Di sisi lain, diplomasi pertahanan tetap memiliki peran penting. Kerja sama dengan negara maju seperti Prancis membuka akses terhadap teknologi, pelatihan, dan standar internasional. Namun efektivitasnya sangat bergantung pada kemampuan negosiasi dan kejelasan skema implementasi di dalam negeri. Tanpa itu, transfer teknologi berisiko menjadi konsep normatif yang sulit diwujudkan dalam praktik industri nasional.

Faktor ekonomi juga tidak dapat diabaikan. Pengadaan alutsista membutuhkan anggaran besar yang bersumber dari keuangan negara.
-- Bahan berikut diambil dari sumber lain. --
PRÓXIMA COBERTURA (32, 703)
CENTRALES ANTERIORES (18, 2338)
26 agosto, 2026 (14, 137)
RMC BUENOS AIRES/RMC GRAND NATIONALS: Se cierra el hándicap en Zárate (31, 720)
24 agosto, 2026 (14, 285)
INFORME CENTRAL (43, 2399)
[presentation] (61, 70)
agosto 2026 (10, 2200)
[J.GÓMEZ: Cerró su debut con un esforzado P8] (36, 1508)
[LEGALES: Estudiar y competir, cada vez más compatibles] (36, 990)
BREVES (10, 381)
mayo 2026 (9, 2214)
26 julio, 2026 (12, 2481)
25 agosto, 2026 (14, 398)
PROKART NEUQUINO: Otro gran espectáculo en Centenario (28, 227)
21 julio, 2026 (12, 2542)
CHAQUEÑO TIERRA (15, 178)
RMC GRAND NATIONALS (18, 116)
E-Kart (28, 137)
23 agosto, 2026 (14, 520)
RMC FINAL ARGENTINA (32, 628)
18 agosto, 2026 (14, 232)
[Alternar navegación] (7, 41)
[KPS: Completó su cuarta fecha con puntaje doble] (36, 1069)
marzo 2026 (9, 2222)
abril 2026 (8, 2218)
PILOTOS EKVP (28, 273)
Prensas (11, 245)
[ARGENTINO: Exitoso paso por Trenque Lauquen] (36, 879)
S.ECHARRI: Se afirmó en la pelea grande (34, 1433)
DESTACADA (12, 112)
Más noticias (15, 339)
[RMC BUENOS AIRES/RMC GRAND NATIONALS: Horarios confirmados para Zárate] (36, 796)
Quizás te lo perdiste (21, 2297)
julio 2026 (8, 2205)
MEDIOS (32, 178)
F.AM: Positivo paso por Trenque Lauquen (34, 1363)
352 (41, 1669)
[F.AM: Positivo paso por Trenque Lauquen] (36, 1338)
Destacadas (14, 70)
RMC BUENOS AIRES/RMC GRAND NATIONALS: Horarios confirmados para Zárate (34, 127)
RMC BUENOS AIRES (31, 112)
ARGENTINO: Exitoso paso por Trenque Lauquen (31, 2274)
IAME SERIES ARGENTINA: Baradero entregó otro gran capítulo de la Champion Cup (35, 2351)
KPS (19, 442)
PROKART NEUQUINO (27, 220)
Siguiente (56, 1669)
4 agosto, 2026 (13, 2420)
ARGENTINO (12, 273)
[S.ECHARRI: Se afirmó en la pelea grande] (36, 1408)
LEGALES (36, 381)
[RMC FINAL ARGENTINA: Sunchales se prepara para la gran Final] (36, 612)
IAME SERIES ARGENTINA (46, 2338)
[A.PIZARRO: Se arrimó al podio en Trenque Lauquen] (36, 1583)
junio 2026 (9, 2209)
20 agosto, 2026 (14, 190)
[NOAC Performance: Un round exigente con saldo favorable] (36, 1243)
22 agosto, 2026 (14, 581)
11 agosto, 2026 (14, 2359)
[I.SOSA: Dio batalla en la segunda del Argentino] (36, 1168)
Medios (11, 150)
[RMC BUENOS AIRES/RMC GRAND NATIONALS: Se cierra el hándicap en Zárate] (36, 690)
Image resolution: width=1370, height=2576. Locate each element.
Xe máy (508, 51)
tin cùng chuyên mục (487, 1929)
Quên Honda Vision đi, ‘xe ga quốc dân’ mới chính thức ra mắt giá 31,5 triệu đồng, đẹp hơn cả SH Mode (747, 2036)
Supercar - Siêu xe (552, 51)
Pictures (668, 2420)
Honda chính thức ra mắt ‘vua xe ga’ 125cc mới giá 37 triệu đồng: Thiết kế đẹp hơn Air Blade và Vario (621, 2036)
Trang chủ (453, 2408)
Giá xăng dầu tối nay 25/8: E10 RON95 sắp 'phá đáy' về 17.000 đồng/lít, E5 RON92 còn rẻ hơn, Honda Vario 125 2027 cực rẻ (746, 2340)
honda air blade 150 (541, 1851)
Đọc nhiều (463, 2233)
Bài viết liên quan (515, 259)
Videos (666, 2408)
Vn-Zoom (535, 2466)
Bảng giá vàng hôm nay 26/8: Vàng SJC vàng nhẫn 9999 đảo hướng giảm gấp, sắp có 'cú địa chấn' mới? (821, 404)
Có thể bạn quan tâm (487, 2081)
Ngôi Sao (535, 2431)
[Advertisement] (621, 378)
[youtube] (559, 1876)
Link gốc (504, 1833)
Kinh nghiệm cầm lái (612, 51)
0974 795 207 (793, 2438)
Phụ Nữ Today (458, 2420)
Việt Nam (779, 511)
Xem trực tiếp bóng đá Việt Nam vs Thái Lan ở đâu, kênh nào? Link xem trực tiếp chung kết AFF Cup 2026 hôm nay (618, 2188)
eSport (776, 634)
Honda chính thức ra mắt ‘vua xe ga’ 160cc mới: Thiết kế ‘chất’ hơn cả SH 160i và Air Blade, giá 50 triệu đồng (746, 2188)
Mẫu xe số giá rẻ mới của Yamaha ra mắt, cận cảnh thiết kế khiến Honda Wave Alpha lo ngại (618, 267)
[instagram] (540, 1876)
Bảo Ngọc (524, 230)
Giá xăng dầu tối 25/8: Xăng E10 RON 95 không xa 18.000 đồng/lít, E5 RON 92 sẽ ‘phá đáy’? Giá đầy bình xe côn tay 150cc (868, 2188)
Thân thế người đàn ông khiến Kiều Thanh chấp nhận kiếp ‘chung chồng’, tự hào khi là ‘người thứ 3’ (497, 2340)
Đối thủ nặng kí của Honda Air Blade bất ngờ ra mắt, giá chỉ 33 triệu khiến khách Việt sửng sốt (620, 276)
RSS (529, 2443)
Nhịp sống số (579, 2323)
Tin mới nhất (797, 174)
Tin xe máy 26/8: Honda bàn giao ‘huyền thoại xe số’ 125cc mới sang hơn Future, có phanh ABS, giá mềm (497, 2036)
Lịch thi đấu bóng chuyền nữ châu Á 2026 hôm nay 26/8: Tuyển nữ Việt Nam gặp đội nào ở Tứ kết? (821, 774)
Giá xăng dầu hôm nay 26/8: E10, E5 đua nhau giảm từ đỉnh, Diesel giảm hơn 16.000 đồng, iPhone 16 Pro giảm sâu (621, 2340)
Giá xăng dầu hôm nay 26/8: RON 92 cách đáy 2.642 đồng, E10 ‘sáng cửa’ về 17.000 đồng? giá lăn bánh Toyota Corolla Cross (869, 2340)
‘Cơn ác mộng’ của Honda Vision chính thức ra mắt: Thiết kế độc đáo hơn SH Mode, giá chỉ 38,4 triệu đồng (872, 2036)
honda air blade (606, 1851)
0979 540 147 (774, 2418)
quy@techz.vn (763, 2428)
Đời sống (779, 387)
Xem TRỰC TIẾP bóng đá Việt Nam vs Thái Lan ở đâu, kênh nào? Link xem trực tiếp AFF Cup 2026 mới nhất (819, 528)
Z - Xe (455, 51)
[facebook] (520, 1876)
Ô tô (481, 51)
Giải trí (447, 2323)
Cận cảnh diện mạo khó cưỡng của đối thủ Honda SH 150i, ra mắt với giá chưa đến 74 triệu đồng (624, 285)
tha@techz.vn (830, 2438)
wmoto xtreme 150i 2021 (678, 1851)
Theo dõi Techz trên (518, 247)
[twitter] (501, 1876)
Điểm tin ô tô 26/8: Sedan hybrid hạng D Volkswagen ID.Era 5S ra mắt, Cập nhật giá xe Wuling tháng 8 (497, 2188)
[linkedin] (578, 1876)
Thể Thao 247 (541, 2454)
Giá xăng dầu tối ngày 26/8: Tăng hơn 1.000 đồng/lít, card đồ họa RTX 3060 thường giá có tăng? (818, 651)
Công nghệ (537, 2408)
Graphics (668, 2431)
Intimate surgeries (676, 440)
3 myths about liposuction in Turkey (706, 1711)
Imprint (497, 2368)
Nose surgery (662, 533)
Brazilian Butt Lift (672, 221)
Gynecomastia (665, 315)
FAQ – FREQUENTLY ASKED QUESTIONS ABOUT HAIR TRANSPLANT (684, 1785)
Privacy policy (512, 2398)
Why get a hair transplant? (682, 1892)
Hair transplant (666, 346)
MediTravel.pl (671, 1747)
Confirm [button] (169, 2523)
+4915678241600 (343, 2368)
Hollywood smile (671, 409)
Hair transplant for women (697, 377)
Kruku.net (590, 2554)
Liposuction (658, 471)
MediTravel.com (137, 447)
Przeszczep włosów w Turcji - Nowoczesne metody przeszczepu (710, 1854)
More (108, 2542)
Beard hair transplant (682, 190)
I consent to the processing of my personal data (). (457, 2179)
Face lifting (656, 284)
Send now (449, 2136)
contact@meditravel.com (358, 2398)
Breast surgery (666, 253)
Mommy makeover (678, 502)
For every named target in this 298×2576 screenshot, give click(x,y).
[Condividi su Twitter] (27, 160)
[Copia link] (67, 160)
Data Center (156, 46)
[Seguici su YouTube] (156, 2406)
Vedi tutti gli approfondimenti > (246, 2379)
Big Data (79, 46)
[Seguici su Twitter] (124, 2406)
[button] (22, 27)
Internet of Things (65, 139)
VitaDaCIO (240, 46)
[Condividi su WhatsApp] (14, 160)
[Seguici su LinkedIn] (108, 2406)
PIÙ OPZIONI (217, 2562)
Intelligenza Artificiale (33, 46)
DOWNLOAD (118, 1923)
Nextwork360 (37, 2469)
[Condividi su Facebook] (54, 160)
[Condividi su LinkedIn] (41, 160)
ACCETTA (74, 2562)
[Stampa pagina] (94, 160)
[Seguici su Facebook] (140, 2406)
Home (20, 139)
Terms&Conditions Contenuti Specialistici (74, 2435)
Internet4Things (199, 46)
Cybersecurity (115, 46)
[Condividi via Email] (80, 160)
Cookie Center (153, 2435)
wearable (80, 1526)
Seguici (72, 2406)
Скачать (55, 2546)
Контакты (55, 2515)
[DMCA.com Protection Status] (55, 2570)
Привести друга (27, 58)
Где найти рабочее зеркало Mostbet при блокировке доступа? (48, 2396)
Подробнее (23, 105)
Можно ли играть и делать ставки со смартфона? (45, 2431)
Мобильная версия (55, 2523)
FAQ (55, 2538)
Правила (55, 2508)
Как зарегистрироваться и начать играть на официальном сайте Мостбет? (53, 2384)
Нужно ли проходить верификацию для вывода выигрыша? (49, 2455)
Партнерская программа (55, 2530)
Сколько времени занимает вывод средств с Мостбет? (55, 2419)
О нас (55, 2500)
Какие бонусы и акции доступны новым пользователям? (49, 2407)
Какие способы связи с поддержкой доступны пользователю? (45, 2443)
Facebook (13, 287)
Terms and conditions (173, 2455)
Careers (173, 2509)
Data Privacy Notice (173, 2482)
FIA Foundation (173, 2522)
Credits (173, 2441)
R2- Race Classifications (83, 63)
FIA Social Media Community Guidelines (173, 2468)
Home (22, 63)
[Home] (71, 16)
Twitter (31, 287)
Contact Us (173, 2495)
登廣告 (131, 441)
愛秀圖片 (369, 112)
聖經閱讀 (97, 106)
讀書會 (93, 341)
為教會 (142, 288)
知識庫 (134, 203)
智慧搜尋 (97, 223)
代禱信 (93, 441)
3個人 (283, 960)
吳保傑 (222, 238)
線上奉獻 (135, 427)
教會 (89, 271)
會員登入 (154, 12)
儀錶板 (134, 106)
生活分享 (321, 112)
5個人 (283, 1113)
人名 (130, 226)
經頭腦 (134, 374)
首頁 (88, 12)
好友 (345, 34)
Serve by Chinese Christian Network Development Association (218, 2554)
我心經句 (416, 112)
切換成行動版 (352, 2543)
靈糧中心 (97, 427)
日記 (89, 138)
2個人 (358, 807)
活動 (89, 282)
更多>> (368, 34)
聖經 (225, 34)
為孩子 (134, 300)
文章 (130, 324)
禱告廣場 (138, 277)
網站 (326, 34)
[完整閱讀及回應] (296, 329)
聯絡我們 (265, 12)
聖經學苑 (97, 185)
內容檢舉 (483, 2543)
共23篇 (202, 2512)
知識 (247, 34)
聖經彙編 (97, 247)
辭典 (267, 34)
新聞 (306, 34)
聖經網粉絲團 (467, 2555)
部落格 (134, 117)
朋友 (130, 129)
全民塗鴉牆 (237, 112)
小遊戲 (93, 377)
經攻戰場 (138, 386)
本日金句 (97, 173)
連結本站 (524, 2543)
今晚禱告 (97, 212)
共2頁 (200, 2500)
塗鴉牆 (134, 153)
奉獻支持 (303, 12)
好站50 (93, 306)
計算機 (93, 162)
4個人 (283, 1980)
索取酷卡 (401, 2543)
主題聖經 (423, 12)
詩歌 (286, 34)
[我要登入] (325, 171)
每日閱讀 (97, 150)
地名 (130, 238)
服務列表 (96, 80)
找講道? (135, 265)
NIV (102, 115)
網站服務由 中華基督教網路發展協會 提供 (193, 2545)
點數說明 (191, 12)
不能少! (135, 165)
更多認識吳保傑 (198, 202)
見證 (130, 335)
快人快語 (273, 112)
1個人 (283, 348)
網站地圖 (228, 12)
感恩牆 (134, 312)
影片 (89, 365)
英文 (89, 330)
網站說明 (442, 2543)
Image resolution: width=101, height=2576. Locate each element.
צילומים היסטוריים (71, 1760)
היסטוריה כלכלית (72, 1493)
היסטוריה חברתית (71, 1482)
Dalam situasi ekonomi global yang dinamis, setiap keputusan belanja strategis perlu mempertimbangkan dampaknya terhadap stabilitas fiskal dan kesejahteraan masyarakat. Oleh karena itu, transparansi dan akuntabilitas dalam kebijakan pertahanan menjadi semakin penting untuk menjaga kepercayaan publik.

Pada akhirnya, perdebatan mengenai kerja sama pertahanan bukan sekadar soal membeli atau tidak membeli alutsista dari luar negeri. Isu ini menyentuh arah besar pembangunan nasional. Apakah Indonesia akan terus bergantung pada teknologi eksternal, atau secara bertahap membangun kapasitas sebagai produsen mandiri. Jawaban atas pertanyaan ini akan sangat menentukan posisi Indonesia dalam peta kekuatan global di masa depan.